### QUOTED PASSAGE:
※ ※ ※
You know that. I know that. But it is a lousy argument to open with. Most people will happily wear chains so long as they come in designer colors and don't cramp them NOW. Once someone get some Freedom though they usually start noticing the difference eventually, but it usually takes saving them some cash or getting past an immediate obstacle to get em to give our way a try. Or if the Free alternative is clearly better as in Firefox.
Which is a perfect example. Firefox is enough better than IE that just about everyone who sees it and is clueful enough to download a copy for themselves does so. OO.o is still stuck at close to 0% of Windows desktops. It is free and Free but for most people Office is 'free for me' so change doesn't happen. Because even the most ardent OO.o supporter won't make the argument that OO.o is better than MS Office. Good enough and $0 would be an argument if people were spending $399 of their own money for Office but that never happens. The token box sits on store shelves and collects dust. If people can't get it at greatly discounted prices they 'obtain' it for zero.
My argument is if we could raise the effective price for MS Office to $100-$200 we would see massive adoption of OO.o in the home and SoHo environments and push adoption into the corporate accounts bottom up as their employees demonstrated skill with OO.o instead of MS Office.
> Come out of your ivory tower. > You can get a decent 2 year old computer for 100 bucks.
Yup. And unless the original owner was also a pirate it will have a COA sticker on the side of the case for a version of XP. Ok, if you don't get the original install media, the recovery partition is shot or it was a corporate machine that was imaged you might have to hit the Pirate Bay for an install disc or ask around, but you are still morally (and mayby even legally) in the right because that machine is licensed to run XP. Any machine so old it shipped with 98, ME or the W2K bug is probably too old for XP without a major infusion of hardware... and you are right that a machine that already has XP can be had for $100 so the argument goes circular here.
No, the problem is too many people buy from dodgy dealers or build a machine themselves and decide that the license can be skipped in favor of a bigger hard drive or a lower selling price. We need to be doing more than Microsoft to bring those practices to an end, especially when shops sell machines with bootleg software.
※ ※ ※
### Stored items from a collection:
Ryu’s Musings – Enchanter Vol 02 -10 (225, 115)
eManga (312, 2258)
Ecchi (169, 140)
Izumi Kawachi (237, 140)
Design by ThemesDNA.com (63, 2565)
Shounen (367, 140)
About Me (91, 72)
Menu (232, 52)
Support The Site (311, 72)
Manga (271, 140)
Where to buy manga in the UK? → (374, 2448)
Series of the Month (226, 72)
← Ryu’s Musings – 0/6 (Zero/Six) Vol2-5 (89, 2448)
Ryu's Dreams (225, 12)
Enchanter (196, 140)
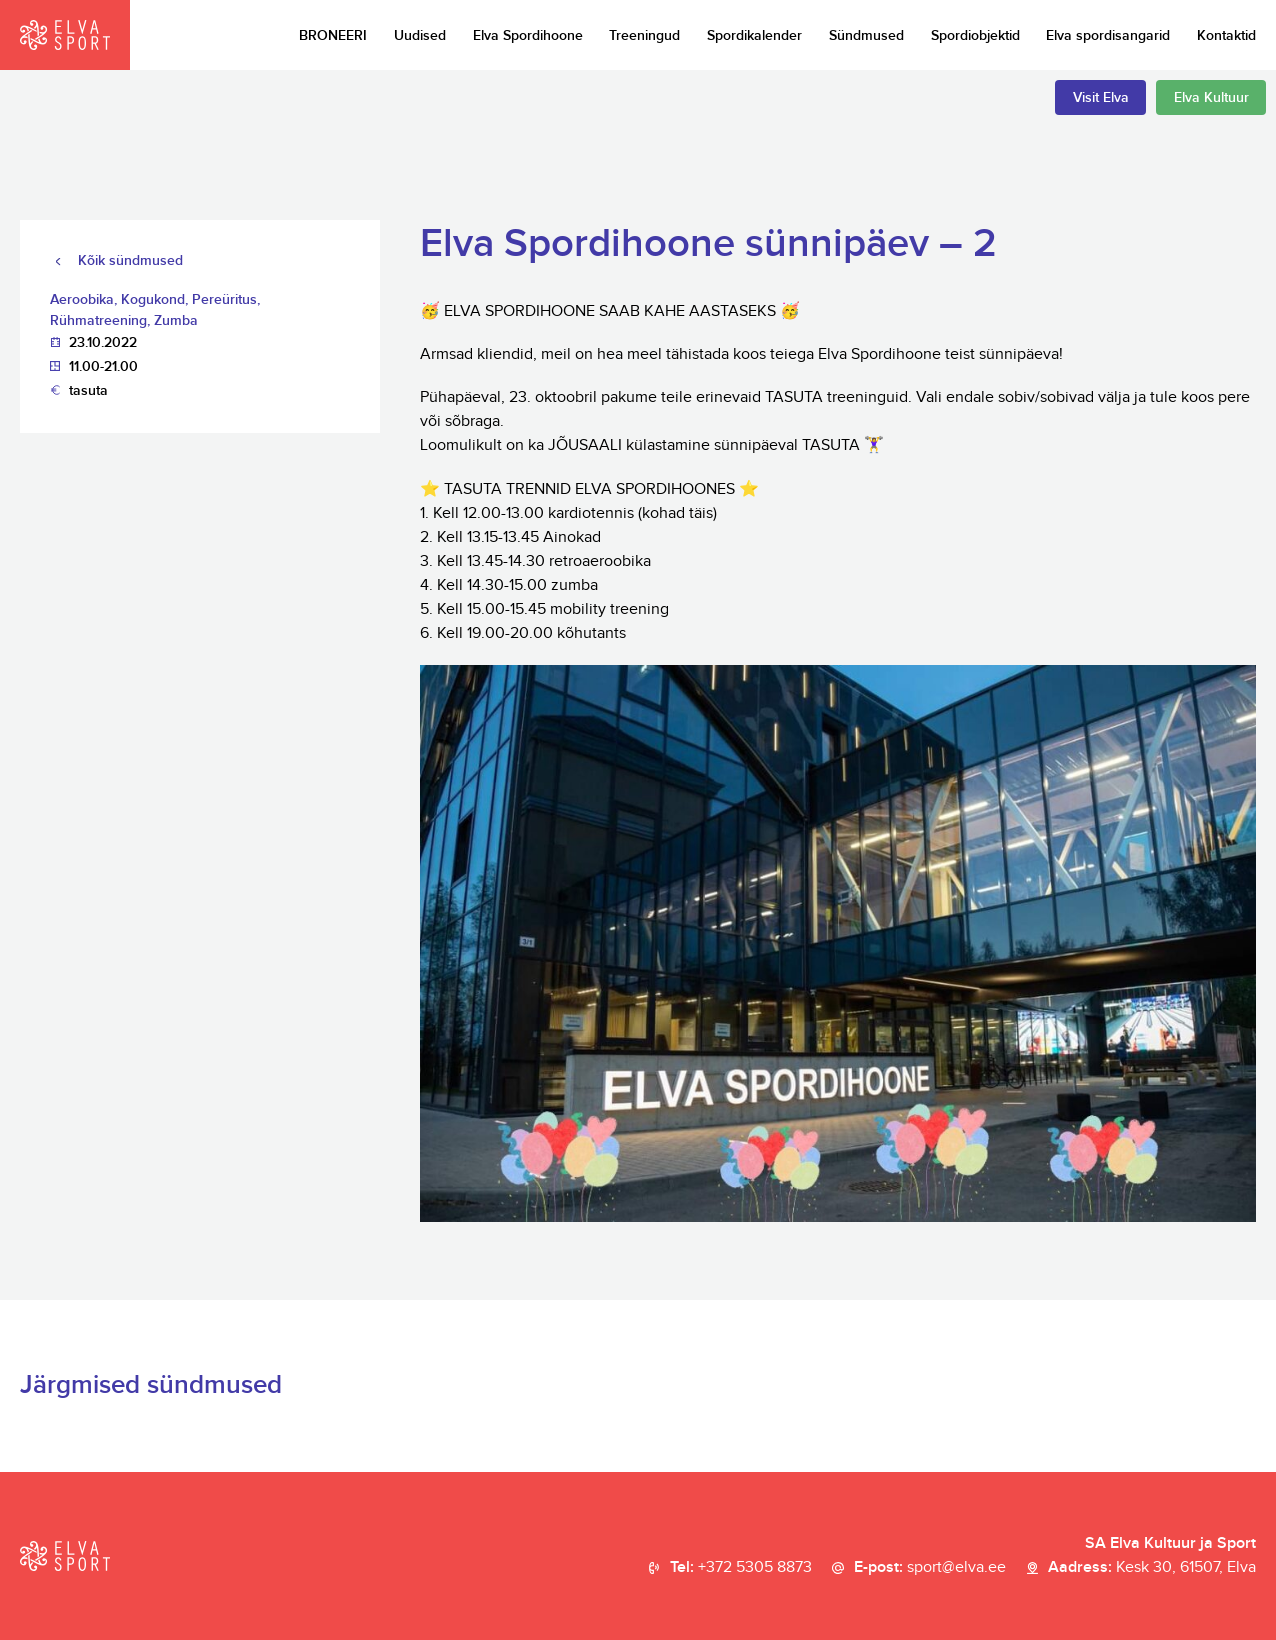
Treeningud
※ ※ ※
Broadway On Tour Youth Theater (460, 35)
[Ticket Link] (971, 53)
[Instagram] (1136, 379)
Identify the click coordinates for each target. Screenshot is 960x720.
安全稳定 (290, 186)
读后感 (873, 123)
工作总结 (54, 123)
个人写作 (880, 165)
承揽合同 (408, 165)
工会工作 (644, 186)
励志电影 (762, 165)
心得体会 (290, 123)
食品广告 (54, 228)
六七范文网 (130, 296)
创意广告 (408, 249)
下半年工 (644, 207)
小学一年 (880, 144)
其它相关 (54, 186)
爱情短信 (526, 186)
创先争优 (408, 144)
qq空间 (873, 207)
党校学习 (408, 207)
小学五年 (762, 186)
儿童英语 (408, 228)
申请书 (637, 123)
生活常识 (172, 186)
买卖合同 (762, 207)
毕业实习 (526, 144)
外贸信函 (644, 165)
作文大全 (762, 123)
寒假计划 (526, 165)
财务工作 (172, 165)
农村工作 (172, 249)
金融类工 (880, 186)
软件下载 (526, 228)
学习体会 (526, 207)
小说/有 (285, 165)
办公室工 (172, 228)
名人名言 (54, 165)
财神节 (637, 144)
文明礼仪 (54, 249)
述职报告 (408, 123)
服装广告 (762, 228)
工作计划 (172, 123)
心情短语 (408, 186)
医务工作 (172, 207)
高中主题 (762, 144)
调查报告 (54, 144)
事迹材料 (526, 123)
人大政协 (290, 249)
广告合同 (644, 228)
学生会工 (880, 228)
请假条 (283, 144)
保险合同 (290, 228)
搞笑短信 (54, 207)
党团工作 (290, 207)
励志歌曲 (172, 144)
※ ※ ※
### PROBLEMS:
a: Which lines of the listing contain the string "Musings", with case counting? Pick out each one and copy it.
b: Can you carry the comment on OpenOffice and software piracy forward from its last sentence?
The comment on OpenOffice and software piracy and the listing come from unrelated sources.

### ANSWERS TO THE EXERCISE:
a:
Ryu’s Musings – Enchanter Vol 02 -10 (225, 115)
← Ryu’s Musings – 0/6 (Zero/Six) Vol2-5 (89, 2448)

b:
> Most people I know who run 'stolen' software don't have the funds, are not otherwise law-breakers, > and are not aware of alternatives.
Oh bull, if they can afford the computer they could have afforded to get the OEM preload instead of the pirate version from the neighborhood screwdriver shop. Or if they built it themselves then they damned sure could have sprung for an OEM copy when they bought the other bits. Most custom built machines are gaming rigs these days and if you can afford the video card for gaming you can afford a copy of XP. IF you can afford the GAMES you can afford XP... oh, they bootleg the games too.
And yes, they are probably lawbreakers in other areas too... anything THEY decide they should be able to do they probbaly do.
The only sensible thing is your attempts to get em on a legal alternative.
Stopping bootleg software should be the #1 priority of the Free Software movement as it is our primary competition. The main argument one hears when pitching Free (talking about individuals here, large installs do pay) is that they argue back that what they have is also free, in that it either came preloaded and thus they have no idea how much of the purchase price was the OEM licenses or they are using bootleg software that is 'free.' If people actually had to PAY for software like Office, OO.o would be installed a lot more often.
> Simply put, Firefox now has enough audience that web designers can't ignore it.
Except Moz Corp has a plan for this eventuallity. Only binaries blessed by Moz Corp can be called Firefox. So when the time comes they link to a binary blob and still call Firefox Open Source. Like Steve Jobs, Moz Corp can get people to drink the Kool-Aid. At least they will be able to get enough people to believe that they have no other option than to believe it. "Oh, Microsoft is pushing this thing, everyone will use it and we will be left behind. This is the only way we can compete, blah blah blah."
> There are a multitude of things you can do on your own behalf, but once you want
> to sell your services, it's different.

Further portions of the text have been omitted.